Ronna McDaniel, the RNC’s chairwoman, tied the big numbers to the public’s distaste for the impeachment probe of President Donald Trump, which began in October and was formalized with a House vote at the end of the month. “It’s clear that the American people are sick and tired of the Democrats’ baseless investigations,” she said in a statement.

The party ended October with $61.4 million cash on hand. It’s raised $194 million so far to support Trump’s re-election and Republican candidates up and down the ballot. The RNC is targeting vulnerable House Democrats in their districts with newspaper ad buys coinciding with the first day of impeachment hearings.

The RNC has raised far more than the Democratic National Committee, which had taken in $67 million through September and ended the month with $8.6 million in the bank. Parties with an incumbent president usually have a fundraising advantage over the party out of power.

Both the RNC and DNC are due to file detailed reports on last month’s financial activity to the Federal Election Commission on Wednesday. -- Bill Allison

Warren Plan Targets White Nationalist Violence (9:00 a.m.)

Elizabeth Warren pledged to prioritize fighting white nationalism, unveiling a proposal that would restrict gun access for people with expressed violent intent or hate-crime convictions.

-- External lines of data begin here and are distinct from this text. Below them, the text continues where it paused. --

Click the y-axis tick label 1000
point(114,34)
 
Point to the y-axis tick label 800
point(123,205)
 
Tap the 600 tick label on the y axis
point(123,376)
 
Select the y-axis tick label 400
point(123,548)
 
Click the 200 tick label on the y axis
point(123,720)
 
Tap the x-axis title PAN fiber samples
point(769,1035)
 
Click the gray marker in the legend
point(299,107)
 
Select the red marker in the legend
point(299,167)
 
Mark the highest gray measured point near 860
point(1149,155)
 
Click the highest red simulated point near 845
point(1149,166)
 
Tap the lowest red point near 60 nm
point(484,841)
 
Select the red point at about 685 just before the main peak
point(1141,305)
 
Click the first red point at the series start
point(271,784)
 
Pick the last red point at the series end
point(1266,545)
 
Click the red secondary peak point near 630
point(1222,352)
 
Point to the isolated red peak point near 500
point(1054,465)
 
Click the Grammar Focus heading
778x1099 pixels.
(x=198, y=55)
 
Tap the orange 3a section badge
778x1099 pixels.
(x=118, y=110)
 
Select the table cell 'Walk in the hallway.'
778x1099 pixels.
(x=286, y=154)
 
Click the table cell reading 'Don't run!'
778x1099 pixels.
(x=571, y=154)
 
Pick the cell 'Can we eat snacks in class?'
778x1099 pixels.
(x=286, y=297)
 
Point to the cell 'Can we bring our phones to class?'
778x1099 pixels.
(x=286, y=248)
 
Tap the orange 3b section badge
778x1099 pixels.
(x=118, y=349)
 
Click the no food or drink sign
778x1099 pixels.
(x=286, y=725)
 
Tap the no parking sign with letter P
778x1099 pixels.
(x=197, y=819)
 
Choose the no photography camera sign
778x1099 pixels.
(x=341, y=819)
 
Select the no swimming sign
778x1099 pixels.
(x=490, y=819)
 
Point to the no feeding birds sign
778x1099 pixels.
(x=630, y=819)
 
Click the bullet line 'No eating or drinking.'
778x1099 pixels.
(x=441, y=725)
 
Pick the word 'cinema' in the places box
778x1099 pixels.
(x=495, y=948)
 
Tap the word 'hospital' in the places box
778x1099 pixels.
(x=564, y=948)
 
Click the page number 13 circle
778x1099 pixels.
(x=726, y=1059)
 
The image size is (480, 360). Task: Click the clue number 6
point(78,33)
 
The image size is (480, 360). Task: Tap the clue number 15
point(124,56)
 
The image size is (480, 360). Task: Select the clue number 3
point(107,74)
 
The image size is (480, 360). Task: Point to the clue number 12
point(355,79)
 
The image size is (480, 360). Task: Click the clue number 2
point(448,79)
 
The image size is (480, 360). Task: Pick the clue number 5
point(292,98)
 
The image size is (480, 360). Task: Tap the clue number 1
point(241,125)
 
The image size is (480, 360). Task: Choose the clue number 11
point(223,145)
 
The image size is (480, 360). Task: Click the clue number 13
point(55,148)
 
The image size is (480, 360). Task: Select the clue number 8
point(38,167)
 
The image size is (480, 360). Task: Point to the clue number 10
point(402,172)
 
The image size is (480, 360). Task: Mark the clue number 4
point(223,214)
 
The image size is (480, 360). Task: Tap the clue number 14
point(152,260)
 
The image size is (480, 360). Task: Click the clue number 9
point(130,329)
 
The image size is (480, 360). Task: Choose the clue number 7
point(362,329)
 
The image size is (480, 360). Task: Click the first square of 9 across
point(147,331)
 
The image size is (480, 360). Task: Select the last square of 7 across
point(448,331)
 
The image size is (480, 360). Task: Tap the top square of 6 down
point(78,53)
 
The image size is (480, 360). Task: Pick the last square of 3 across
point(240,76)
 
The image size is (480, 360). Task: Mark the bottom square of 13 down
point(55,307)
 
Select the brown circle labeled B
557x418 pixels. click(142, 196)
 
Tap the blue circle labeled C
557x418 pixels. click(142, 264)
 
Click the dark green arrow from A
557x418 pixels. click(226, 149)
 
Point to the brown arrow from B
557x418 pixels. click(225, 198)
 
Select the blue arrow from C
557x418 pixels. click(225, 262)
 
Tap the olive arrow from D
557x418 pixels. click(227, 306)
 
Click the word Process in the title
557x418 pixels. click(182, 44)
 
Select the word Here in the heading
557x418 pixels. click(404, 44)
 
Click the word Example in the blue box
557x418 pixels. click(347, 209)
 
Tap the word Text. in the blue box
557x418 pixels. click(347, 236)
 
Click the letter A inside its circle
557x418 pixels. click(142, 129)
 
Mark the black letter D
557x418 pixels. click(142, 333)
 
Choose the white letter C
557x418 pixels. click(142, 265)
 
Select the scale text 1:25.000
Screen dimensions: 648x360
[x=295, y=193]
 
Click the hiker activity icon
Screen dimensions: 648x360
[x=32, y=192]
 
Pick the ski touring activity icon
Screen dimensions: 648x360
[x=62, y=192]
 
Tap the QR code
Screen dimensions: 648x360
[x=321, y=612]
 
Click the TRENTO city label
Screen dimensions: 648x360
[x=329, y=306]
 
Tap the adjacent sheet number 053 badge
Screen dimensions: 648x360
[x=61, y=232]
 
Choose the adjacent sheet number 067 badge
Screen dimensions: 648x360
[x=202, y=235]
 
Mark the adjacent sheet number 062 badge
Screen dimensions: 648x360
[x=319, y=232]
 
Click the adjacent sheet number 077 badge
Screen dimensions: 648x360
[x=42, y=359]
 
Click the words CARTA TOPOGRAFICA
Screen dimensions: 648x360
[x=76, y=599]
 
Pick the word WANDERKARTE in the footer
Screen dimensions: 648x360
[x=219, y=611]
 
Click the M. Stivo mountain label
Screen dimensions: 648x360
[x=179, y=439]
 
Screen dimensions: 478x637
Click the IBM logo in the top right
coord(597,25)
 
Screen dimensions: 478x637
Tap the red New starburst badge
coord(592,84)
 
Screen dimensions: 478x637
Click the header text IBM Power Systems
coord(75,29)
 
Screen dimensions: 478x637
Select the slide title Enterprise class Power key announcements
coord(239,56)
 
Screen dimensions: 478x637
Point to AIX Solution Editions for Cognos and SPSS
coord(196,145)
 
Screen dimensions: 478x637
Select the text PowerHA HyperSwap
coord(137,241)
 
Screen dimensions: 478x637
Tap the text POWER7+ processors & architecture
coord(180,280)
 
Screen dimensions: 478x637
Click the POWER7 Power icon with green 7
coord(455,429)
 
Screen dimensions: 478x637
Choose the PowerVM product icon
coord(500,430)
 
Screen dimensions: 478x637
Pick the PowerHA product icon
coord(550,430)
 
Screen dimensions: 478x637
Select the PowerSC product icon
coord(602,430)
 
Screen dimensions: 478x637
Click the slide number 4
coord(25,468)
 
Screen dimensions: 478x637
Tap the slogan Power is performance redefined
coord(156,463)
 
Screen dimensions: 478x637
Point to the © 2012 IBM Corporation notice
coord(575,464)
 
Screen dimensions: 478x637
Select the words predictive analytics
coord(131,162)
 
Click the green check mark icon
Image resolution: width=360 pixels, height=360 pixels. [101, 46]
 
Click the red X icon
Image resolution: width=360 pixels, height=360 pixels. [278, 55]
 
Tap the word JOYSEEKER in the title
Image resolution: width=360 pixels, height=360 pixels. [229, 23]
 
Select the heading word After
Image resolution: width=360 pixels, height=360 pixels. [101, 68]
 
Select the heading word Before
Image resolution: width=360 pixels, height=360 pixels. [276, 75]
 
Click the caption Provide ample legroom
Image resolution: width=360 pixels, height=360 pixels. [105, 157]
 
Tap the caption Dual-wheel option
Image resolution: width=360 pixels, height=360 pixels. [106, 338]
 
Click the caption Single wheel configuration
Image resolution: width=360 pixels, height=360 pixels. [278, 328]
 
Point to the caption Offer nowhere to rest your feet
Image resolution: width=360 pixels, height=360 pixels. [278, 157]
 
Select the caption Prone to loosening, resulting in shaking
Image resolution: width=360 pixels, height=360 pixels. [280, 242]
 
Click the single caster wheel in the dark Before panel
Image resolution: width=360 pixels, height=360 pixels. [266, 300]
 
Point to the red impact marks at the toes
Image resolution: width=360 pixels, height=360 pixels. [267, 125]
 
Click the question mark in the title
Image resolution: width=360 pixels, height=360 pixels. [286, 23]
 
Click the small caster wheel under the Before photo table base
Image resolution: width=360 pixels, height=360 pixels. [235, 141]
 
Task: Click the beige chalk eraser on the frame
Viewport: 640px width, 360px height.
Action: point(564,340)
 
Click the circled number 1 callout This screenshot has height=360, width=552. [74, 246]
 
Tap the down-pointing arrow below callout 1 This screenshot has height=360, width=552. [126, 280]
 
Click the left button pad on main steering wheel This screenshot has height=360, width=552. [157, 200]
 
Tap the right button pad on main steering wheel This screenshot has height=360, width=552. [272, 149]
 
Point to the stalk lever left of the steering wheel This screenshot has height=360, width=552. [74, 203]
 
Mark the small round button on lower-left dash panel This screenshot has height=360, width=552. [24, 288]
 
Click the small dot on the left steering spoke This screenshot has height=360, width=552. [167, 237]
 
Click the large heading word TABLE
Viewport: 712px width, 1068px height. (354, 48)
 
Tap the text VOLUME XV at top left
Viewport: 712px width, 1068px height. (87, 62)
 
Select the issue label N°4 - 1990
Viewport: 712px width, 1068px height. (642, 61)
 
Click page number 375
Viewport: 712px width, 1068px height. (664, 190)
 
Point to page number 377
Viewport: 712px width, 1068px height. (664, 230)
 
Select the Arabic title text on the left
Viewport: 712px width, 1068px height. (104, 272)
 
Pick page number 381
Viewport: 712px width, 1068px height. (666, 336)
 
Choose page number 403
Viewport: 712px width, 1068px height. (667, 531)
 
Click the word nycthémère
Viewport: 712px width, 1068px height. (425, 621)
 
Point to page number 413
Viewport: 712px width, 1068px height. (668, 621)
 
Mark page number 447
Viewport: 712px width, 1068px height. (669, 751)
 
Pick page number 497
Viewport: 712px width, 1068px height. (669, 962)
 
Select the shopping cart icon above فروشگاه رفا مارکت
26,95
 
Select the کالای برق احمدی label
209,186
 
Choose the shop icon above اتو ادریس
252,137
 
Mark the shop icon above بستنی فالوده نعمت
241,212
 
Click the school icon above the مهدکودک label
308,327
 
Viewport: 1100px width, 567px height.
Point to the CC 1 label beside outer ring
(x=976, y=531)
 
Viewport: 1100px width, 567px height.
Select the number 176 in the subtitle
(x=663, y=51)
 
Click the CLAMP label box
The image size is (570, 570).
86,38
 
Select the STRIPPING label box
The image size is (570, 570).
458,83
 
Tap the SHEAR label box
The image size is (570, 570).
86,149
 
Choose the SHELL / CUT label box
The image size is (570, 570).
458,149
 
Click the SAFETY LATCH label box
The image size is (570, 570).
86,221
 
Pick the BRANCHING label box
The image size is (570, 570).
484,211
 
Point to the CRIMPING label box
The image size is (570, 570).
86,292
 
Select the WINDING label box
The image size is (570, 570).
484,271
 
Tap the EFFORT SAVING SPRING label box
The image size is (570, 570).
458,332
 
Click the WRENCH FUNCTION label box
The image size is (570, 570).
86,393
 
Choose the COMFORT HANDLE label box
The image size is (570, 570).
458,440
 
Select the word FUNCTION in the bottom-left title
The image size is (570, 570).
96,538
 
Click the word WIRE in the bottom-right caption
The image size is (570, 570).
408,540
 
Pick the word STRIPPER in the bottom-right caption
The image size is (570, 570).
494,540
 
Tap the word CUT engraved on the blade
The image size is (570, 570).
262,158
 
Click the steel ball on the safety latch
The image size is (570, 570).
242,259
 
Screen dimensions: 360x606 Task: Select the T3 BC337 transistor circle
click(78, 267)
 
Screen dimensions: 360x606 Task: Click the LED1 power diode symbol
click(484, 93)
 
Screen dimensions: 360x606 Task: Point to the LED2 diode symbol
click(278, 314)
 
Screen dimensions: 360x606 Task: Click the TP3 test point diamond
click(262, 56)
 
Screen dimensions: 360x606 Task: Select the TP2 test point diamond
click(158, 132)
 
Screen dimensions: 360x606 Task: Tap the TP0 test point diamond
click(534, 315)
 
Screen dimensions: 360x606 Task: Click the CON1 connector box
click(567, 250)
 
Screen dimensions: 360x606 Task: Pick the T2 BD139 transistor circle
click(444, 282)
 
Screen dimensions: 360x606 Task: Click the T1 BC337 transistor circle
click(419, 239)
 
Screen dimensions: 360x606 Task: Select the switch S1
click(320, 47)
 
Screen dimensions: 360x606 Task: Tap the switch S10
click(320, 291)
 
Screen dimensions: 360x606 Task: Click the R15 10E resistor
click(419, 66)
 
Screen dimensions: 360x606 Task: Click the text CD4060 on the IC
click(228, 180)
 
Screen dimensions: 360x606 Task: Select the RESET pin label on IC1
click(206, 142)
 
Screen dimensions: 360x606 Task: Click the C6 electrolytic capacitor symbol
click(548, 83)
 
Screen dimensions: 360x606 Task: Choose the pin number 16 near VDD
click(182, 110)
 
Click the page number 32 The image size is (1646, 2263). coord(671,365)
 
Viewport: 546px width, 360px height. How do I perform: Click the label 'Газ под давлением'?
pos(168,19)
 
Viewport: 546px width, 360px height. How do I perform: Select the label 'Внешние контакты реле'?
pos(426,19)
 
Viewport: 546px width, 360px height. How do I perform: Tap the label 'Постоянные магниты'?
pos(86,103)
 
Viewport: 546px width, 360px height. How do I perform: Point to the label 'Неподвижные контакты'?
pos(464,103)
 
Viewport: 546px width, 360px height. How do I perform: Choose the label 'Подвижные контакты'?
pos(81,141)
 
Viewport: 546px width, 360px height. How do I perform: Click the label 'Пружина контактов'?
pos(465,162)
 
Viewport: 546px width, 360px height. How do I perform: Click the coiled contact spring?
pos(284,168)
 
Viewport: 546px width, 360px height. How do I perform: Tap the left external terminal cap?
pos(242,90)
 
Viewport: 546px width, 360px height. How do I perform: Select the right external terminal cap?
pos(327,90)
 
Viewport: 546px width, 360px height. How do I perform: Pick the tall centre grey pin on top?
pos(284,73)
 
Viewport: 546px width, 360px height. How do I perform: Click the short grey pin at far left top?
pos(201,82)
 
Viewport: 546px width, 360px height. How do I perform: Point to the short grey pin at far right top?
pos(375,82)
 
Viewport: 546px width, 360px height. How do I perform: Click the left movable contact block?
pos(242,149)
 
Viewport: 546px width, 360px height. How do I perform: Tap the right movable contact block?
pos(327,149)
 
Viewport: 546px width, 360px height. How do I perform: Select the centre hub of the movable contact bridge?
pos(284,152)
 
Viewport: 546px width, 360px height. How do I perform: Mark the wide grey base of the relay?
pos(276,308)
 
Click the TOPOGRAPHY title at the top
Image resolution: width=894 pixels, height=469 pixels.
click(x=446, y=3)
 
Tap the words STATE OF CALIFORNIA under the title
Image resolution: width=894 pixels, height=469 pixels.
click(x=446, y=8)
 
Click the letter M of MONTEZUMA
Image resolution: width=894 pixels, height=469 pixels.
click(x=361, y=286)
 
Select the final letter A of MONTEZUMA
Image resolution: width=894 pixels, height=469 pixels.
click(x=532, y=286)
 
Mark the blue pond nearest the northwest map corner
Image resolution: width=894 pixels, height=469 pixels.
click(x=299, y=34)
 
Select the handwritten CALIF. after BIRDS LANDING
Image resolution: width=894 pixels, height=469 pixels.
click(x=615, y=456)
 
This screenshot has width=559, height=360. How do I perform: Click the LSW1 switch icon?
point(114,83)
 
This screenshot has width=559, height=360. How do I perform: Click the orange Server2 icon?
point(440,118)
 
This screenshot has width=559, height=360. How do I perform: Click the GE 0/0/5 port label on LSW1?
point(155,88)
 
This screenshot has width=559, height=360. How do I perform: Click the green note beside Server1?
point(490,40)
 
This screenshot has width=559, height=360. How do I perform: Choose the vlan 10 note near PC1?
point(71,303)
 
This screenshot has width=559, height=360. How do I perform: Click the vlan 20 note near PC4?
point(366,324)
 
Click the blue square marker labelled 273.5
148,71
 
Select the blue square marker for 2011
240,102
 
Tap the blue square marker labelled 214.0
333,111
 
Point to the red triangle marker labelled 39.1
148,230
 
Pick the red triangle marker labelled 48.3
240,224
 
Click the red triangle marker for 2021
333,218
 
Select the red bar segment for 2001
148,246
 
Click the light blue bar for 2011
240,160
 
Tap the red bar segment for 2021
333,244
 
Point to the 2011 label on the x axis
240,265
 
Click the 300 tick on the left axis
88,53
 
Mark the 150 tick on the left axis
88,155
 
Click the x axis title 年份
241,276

“Domestic right-wing terrorism is completely incompatible with American values,” Warren wrote in a Medium post Tuesday, pledging that, as president, she’d “use every tool we have to defeat it.”

Warren said she would treat hate crimes as domestic terrorism by increasing federal oversight, including requiring state and local governments to provide additional data and having the FBI conduct more investigations.

She’d direct the Pentagon to expand gun background checks and to better track bias crimes in the military. She’d establish a commission to identify and address violent extremist content on the Internet.

President Donald Trump “wants Americans to blame their troubles on those who are new to our country, or who don’t look the same or pray the same or love the same,” Warren said, adding, “But America can be better than that.” -- Misyrlena Egkolfopoulou

Sanders Tops 4 Million Individual Donations (7:13 a.m.)

Bernie Sanders’ campaign said he received more than 4 million individual donations, making him the fastest presidential candidate in history to reach the milestone.

The Vermont senator is seeking to end all corporate giving in federal elections, and his $25.3 million third-quarter haul, the highest among Democratic contenders, came exclusively from individual donations.

Senator Elizabeth Warren also eschews corporate money, but other contenders, including former Vice President Joe Biden and Pete Buttigieg, mayor of South Bend, Indiana, have relied in part on donations from corporate political action committees.

Sanders, who suffered a heart attack earlier this year, got a boost from Representative Alexandria Ocasio-Cortez, who has campaigned with him in New York and Iowa. -- Kasia Klimasinska

COMING UP

Ten candidates have qualified for the fifth Democratic debate on Wednesday in Atlanta: Biden, Buttigieg, Sanders, Warren, Kamala Harris, Amy Klobuchar, Andrew Yang, Tulsi Gabbard, Cory Booker and Tom Steyer.

--With assistance from Kasia Klimasinska and Misyrlena Egkolfopoulou.